→ **Task goal**: Some entries follow. Reproduce exactly the lines starting at the one with "UURC (33, 1372)" and stopping after the one with "outreach (35, 399)".

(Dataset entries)
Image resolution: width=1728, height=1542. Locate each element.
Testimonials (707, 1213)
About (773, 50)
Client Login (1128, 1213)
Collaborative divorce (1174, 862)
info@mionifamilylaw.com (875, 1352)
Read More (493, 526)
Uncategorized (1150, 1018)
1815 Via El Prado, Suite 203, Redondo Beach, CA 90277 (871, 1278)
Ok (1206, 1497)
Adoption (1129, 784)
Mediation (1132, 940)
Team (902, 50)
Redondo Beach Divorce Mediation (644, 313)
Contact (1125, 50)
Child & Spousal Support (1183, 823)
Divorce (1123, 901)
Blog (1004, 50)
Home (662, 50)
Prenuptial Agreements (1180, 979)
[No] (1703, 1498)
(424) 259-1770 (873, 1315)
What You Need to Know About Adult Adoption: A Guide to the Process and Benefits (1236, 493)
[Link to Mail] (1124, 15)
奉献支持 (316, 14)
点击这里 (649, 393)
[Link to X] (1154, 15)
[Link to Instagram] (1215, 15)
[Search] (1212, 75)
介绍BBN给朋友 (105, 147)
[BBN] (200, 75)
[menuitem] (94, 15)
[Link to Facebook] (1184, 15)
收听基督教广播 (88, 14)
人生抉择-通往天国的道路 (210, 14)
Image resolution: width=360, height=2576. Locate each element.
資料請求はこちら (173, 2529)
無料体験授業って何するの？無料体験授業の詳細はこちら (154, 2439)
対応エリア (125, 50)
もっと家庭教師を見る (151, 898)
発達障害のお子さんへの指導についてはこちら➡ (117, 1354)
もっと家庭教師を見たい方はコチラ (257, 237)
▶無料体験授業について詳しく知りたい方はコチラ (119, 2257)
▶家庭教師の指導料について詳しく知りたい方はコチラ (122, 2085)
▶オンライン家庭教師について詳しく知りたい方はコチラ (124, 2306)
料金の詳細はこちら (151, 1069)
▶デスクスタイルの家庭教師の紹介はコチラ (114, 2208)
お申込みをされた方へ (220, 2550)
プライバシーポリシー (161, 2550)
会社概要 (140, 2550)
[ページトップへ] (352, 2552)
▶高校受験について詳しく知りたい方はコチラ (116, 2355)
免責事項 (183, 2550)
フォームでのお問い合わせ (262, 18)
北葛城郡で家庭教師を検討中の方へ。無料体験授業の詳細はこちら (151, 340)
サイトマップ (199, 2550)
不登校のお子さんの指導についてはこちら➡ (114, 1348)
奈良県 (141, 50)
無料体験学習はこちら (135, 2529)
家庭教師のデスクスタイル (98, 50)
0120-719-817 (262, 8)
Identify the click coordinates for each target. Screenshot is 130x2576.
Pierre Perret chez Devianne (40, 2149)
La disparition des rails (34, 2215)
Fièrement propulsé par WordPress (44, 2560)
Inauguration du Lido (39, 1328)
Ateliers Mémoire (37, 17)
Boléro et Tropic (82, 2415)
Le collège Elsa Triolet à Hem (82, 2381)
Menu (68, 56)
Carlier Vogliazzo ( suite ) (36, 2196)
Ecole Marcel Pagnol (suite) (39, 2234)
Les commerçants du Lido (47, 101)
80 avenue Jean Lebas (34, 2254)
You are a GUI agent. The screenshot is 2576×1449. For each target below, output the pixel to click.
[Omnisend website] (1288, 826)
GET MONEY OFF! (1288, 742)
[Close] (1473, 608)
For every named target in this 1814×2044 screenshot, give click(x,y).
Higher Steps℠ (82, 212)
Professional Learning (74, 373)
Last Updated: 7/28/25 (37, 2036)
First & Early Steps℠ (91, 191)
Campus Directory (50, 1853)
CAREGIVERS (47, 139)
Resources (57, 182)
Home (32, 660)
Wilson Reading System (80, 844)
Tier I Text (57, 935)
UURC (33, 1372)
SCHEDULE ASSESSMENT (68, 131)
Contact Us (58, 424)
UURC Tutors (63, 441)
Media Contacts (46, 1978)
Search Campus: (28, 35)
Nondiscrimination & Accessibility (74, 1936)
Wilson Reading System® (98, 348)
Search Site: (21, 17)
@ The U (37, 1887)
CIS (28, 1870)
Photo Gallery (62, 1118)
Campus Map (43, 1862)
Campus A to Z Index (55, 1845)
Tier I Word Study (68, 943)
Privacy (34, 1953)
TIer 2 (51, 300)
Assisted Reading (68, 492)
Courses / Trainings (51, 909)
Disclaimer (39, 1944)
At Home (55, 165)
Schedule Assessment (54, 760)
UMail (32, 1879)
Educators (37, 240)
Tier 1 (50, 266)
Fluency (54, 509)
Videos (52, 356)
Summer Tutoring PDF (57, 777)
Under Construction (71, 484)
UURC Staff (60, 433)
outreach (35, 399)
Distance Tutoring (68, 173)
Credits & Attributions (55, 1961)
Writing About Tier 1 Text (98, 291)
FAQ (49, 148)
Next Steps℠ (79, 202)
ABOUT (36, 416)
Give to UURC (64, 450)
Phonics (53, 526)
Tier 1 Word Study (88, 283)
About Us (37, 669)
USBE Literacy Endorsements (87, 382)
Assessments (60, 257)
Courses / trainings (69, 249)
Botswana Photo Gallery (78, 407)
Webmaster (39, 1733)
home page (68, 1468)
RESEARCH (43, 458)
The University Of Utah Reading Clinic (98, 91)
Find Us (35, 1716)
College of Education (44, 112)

→ **Written reply**:
UURC (33, 1372)
SCHEDULE ASSESSMENT (68, 131)
Contact Us (58, 424)
UURC Tutors (63, 441)
Media Contacts (46, 1978)
Search Campus: (28, 35)
Nondiscrimination & Accessibility (74, 1936)
Wilson Reading System® (98, 348)
Search Site: (21, 17)
@ The U (37, 1887)
CIS (28, 1870)
Photo Gallery (62, 1118)
Campus Map (43, 1862)
Campus A to Z Index (55, 1845)
Tier I Word Study (68, 943)
Privacy (34, 1953)
TIer 2 (51, 300)
Assisted Reading (68, 492)
Courses / Trainings (51, 909)
Disclaimer (39, 1944)
At Home (55, 165)
Schedule Assessment (54, 760)
UMail (32, 1879)
Educators (37, 240)
Tier 1 (50, 266)
Fluency (54, 509)
Videos (52, 356)
Summer Tutoring PDF (57, 777)
Under Construction (71, 484)
UURC Staff (60, 433)
outreach (35, 399)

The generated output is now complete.